Brown v. Michigan Millers Mut. Ins. Co.

651 N.W.2d 748 (2002)

Terrance BROWN, Plaintiff/Counter-Defendant/Appellee,
v.
MICHIGAN MILLERS MUTUAL INSURANCE COMPANY, Defendant/Counter-Plaintiff/Appellant, and
Michigan Millers Mutual Fire Insurance Company, Defendant/Counter-Plaintiff/Third-Party Plaintiff/Appellant, and
Linda Brown, Third-Party Defendant/Appellee.

Docket No. 121080, COA No. 225207.

Supreme Court of Michigan.

October 8, 2002.

On order of the Court, the application for leave to appeal from the February 8, 2002 decision of the Court of Appeals is considered, and it is DENIED, because we are not persuaded that the questions presented should be reviewed by this Court.

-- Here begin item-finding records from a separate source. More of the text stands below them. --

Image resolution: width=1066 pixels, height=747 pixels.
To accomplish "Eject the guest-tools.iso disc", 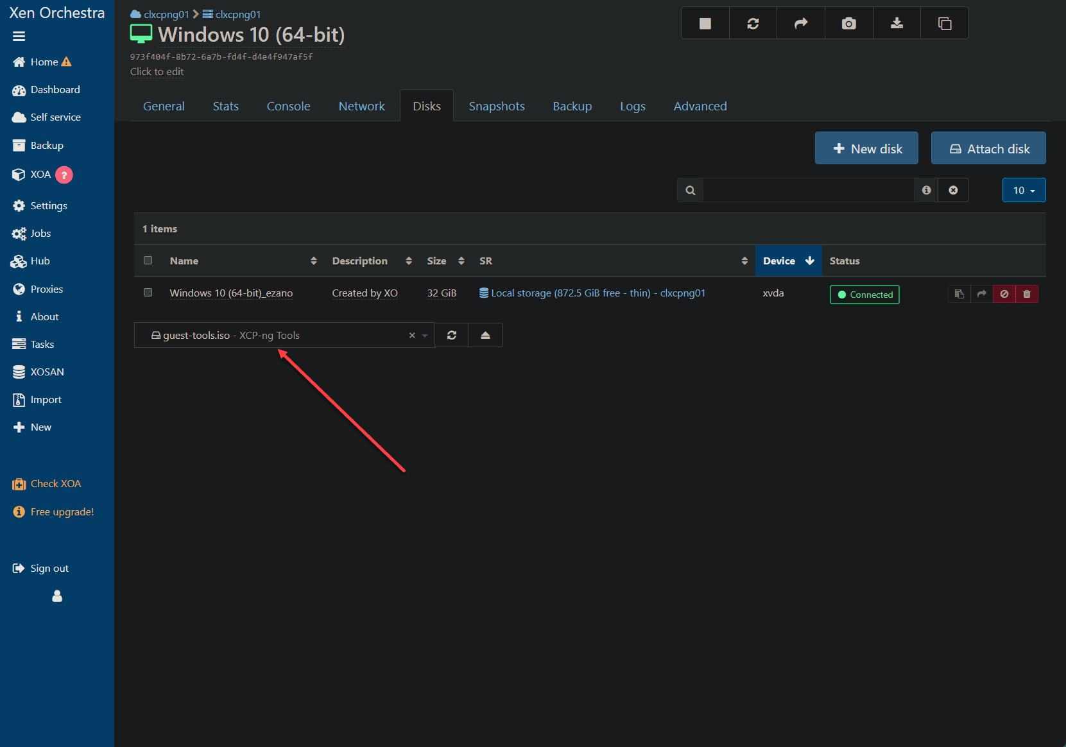I will (485, 335).
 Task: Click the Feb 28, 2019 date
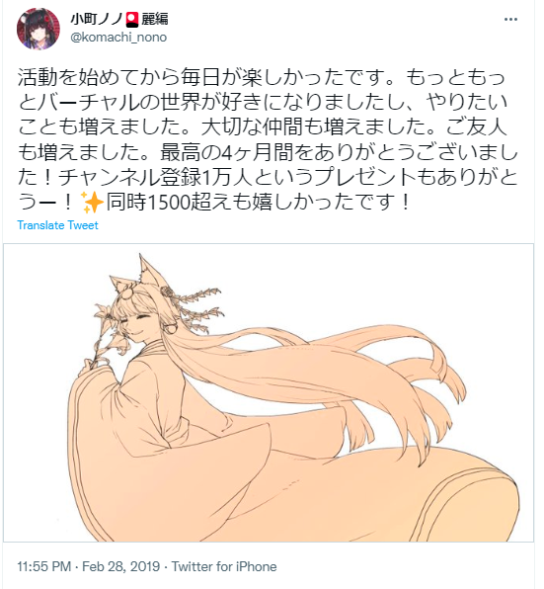(x=120, y=566)
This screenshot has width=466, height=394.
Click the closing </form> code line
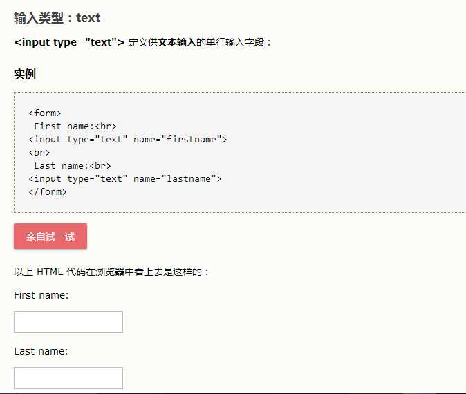[48, 191]
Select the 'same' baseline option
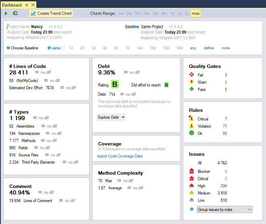The height and width of the screenshot is (224, 266). (x=56, y=48)
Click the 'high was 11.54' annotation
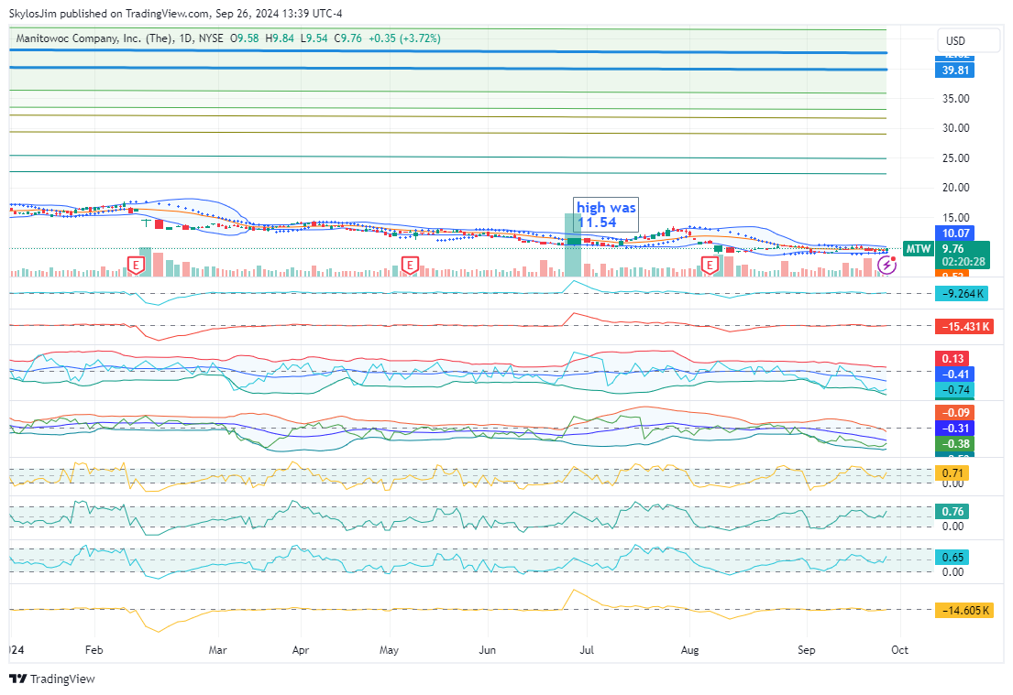 pyautogui.click(x=605, y=215)
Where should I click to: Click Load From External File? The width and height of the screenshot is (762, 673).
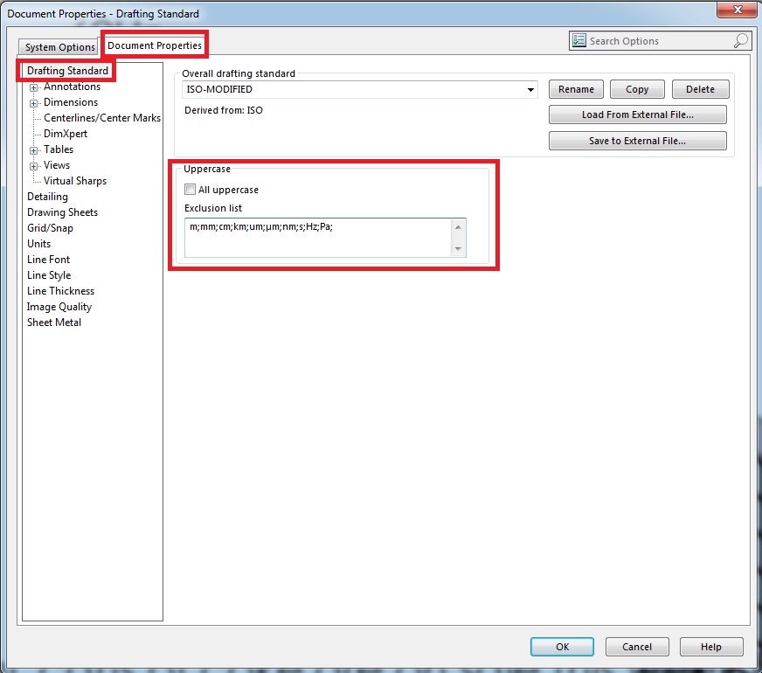coord(637,114)
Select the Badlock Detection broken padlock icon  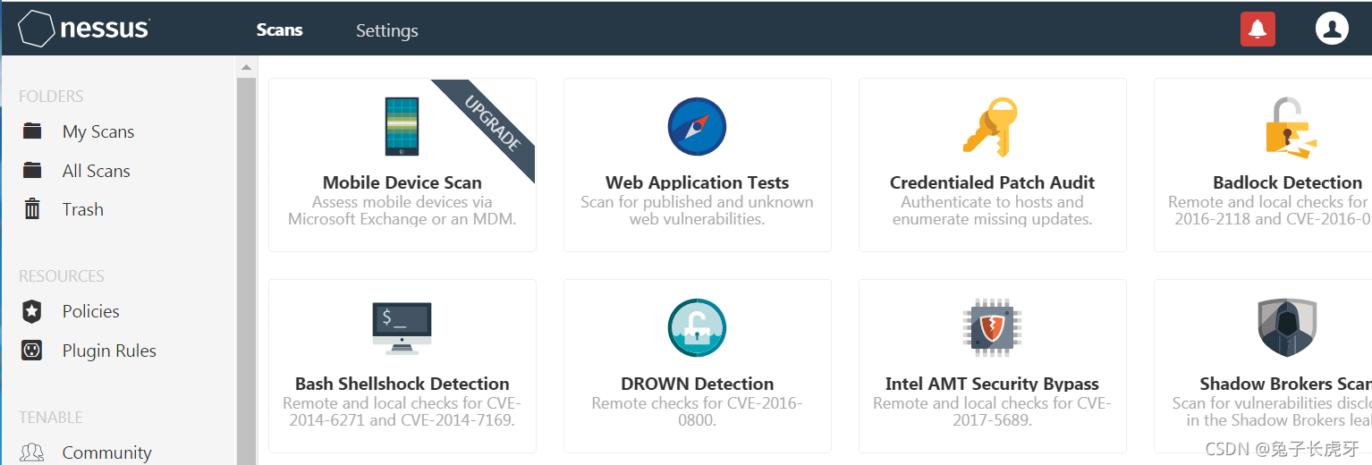pyautogui.click(x=1290, y=128)
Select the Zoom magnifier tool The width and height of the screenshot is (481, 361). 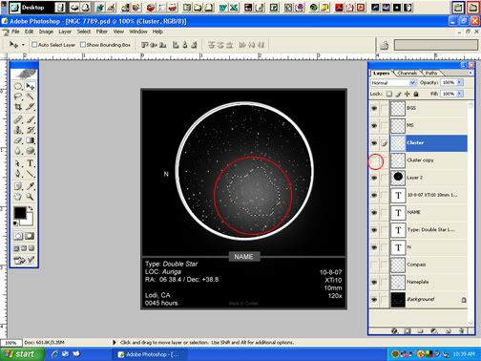click(30, 197)
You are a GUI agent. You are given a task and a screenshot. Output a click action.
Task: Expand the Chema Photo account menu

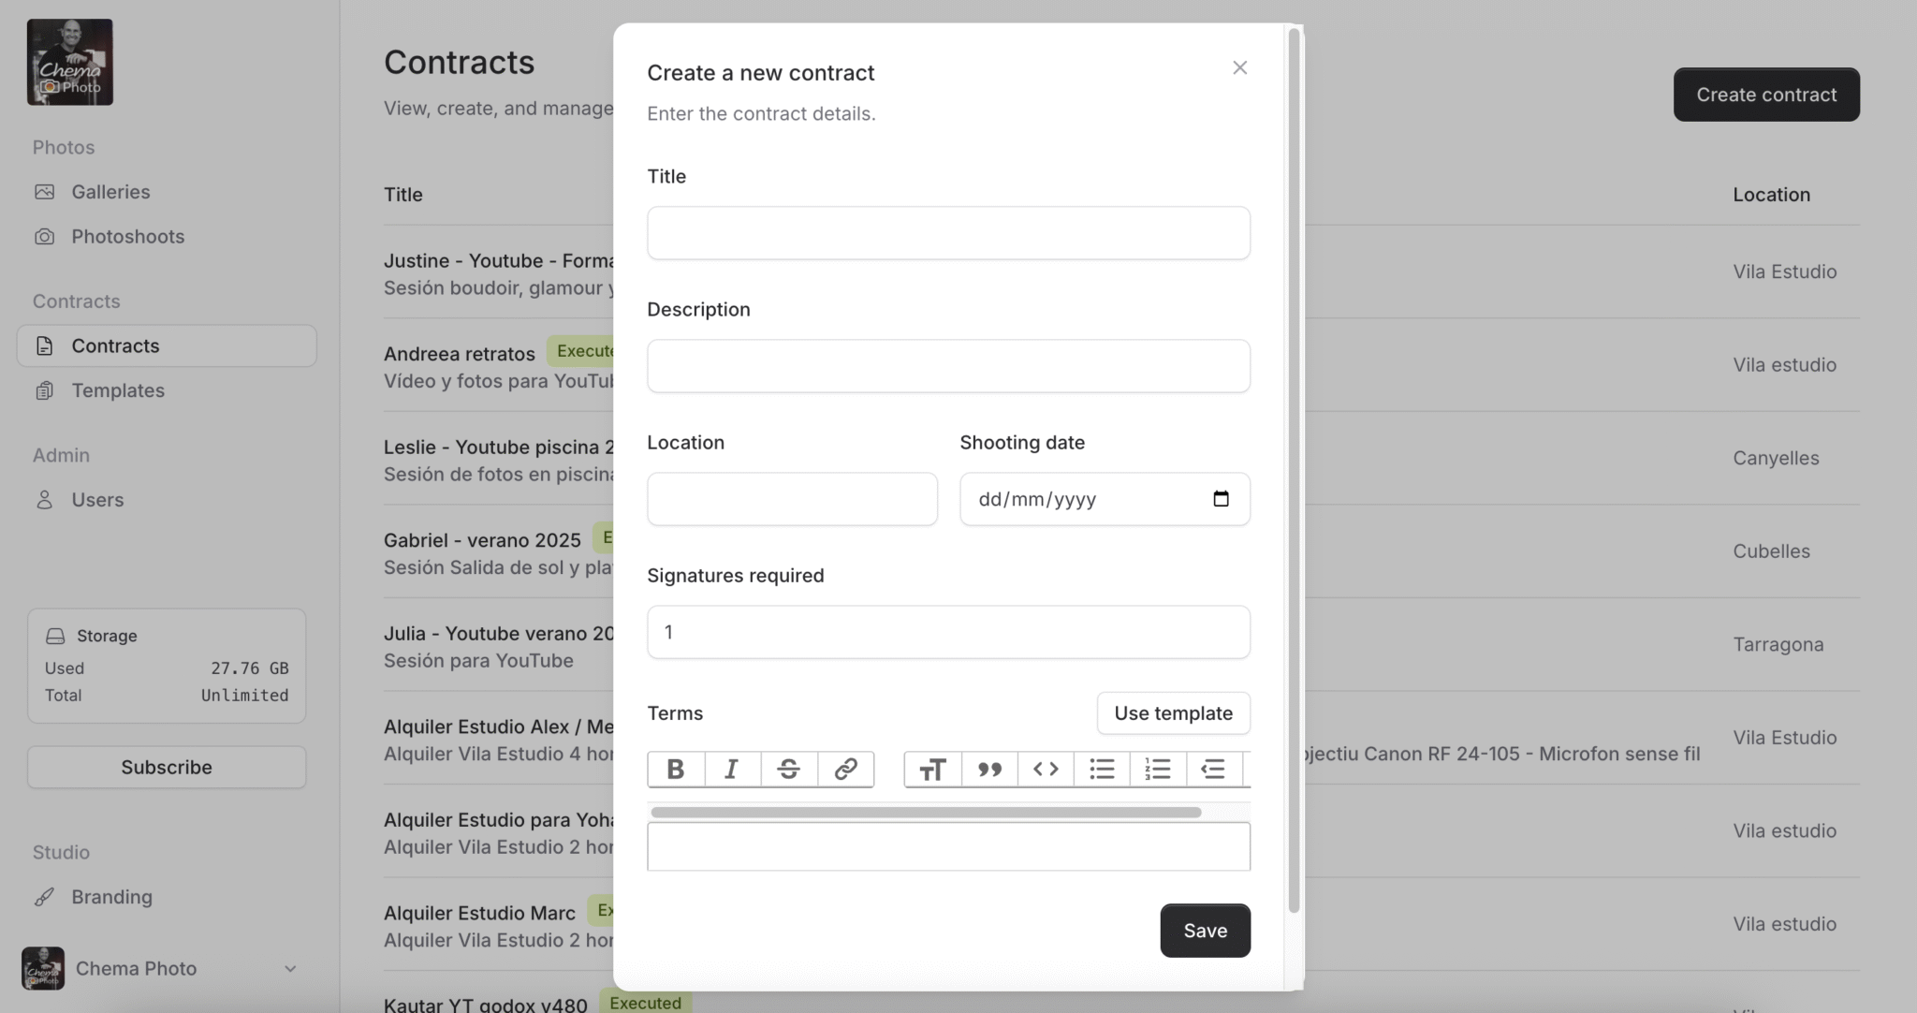[x=290, y=969]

MARKMAN, J., states as follows:

I join the majority in denying leave because the provisions of M.C.L. § 500.3105(1) do not, in my judgment, allow defendant insurer to withhold benefits in a case such as this. Nonetheless, I agree with the Court of Appeals that defendant "has identified a social problem *749 that should be addressed." Therefore, I call to the attention of the Legislature the following issue: whether it intends that a passenger, in a vehicle from which a drive-by shooting has occurred, who has been injured in the course of that vehicle's flight from the scene of the shooting, is nonetheless entitled to no-fault benefits. While there are questions of fact as to whether the plaintiff here can be characterized in this manner, it has been assumed for purposes of our legal analysis that he can be and that he is nonetheless entitled to such benefits.